Start of Given records

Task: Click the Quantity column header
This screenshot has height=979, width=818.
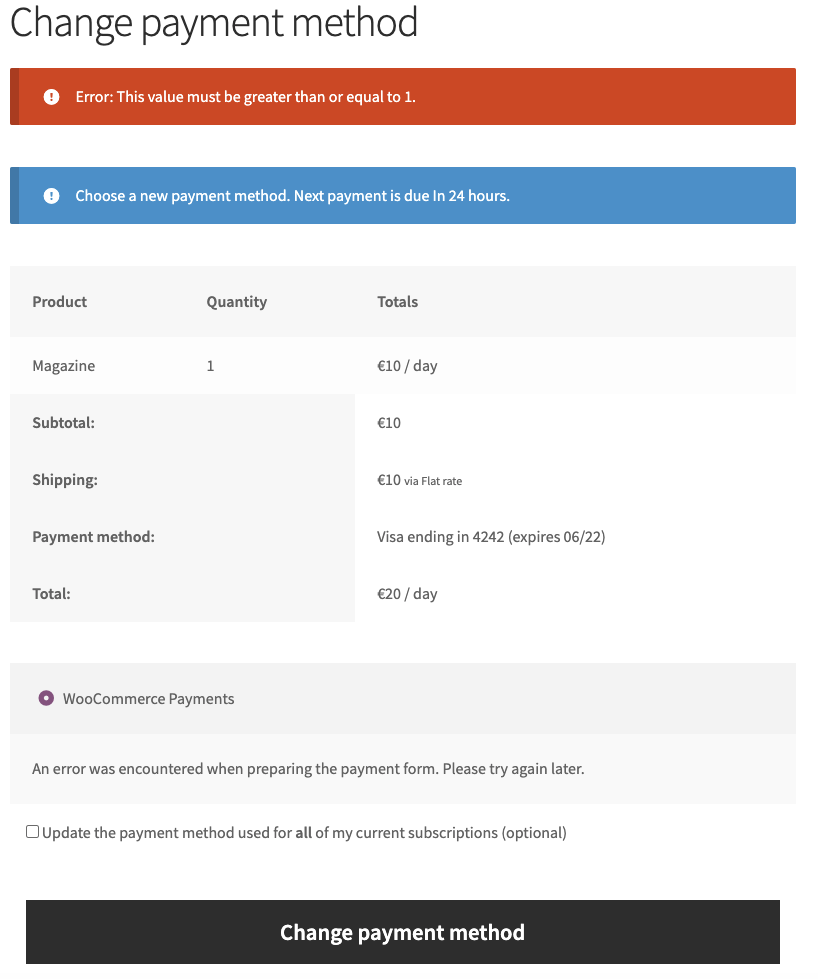Action: click(x=236, y=301)
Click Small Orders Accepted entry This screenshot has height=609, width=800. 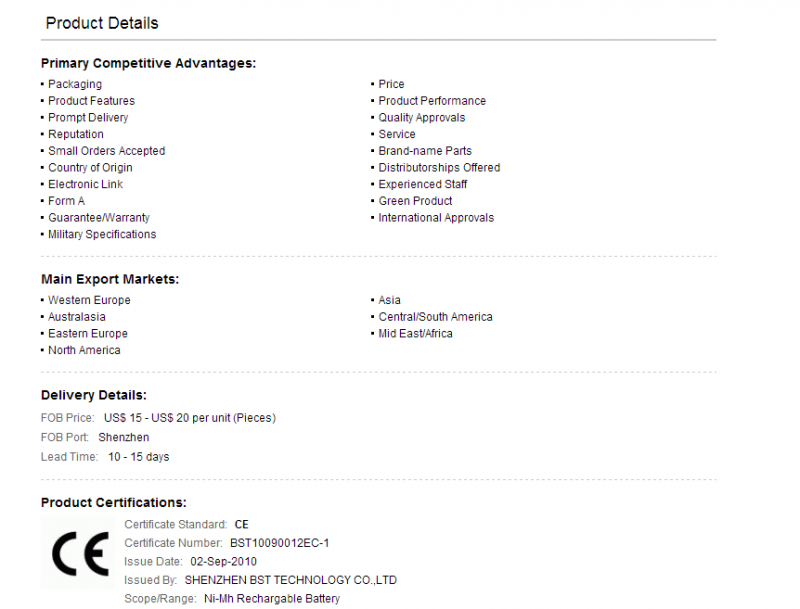pyautogui.click(x=107, y=151)
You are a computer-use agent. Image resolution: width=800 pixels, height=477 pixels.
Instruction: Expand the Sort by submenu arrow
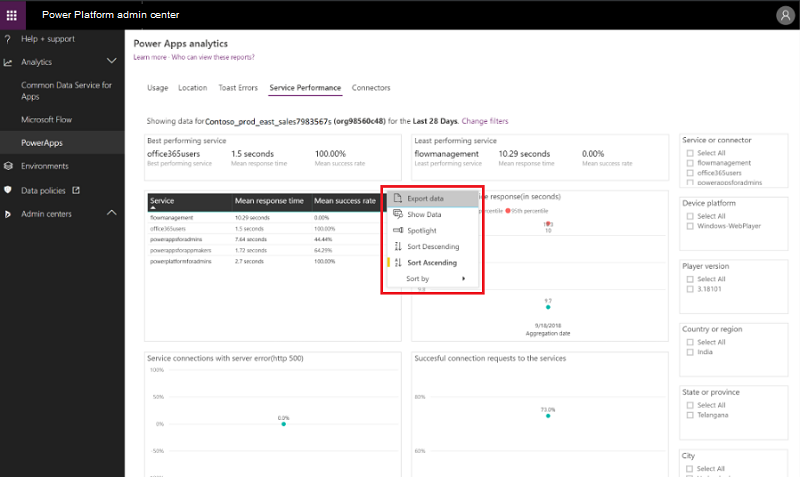464,279
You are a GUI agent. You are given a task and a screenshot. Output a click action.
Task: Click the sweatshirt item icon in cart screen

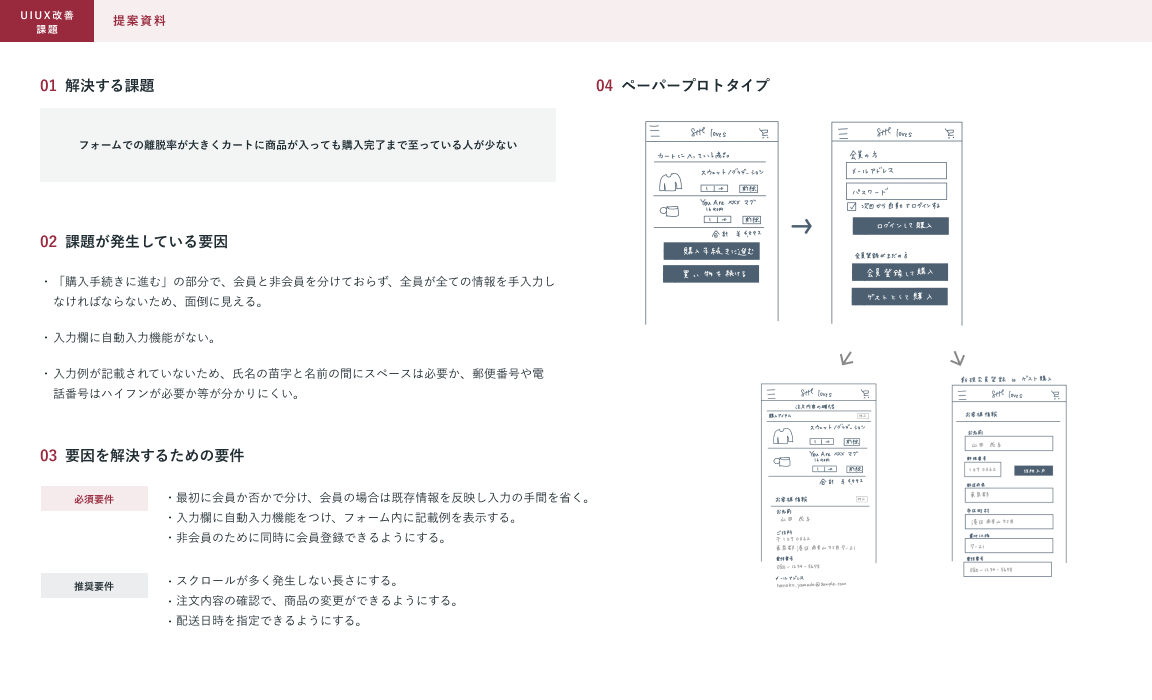pos(670,183)

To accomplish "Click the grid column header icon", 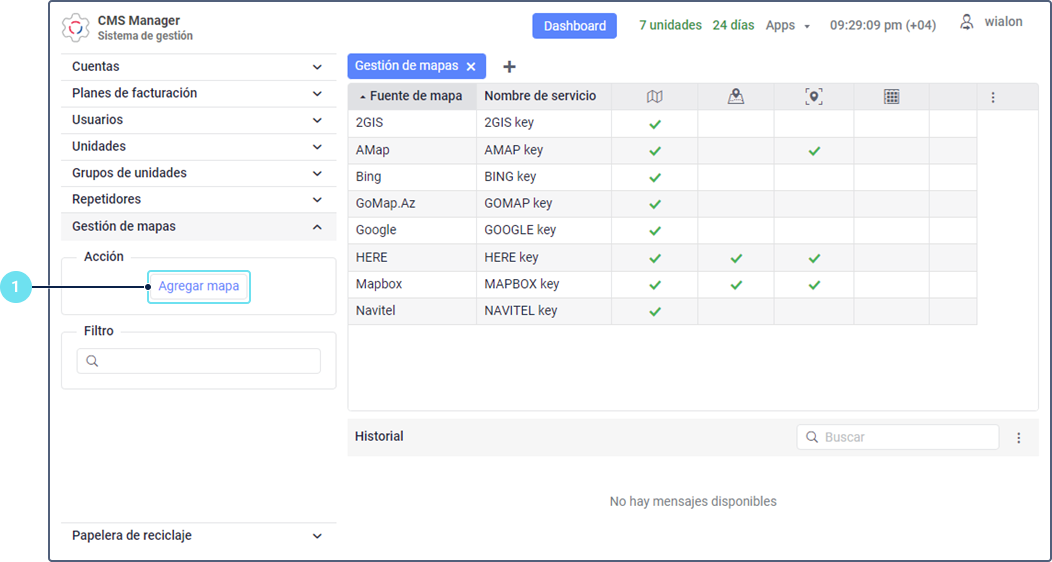I will (x=892, y=97).
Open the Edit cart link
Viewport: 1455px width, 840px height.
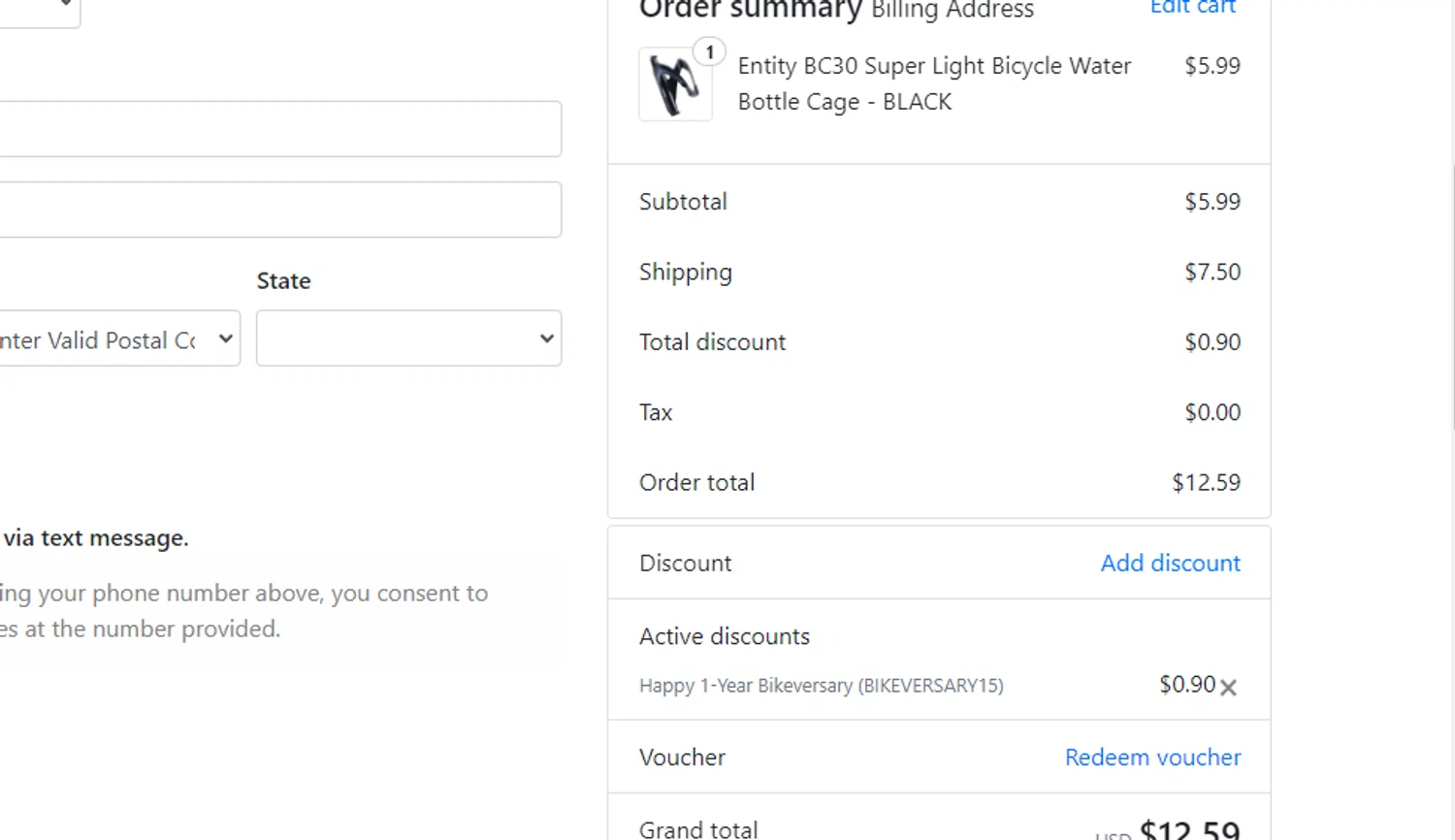1192,8
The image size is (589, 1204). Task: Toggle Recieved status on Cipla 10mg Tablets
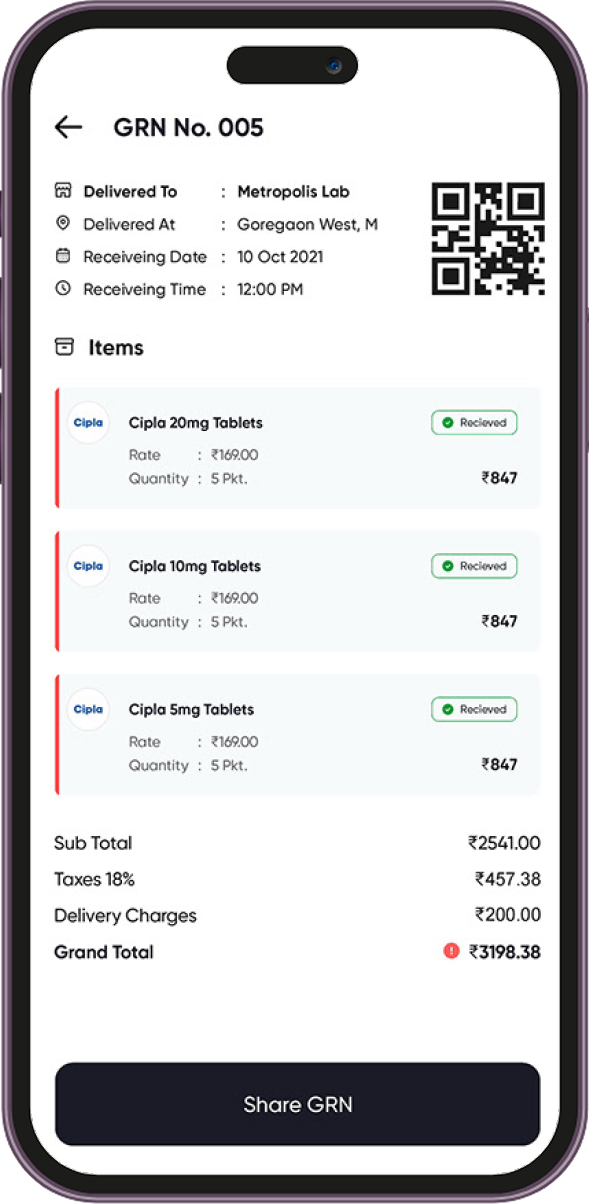(474, 566)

End of Given records

● What is expected
Give again exactly the lines from the one holding "The image size" to the final line of the records, both ends included; any pictures stay out.

● Result of this task
The image size is (589, 1204). Task: Toggle Recieved status on Cipla 10mg Tablets
(474, 566)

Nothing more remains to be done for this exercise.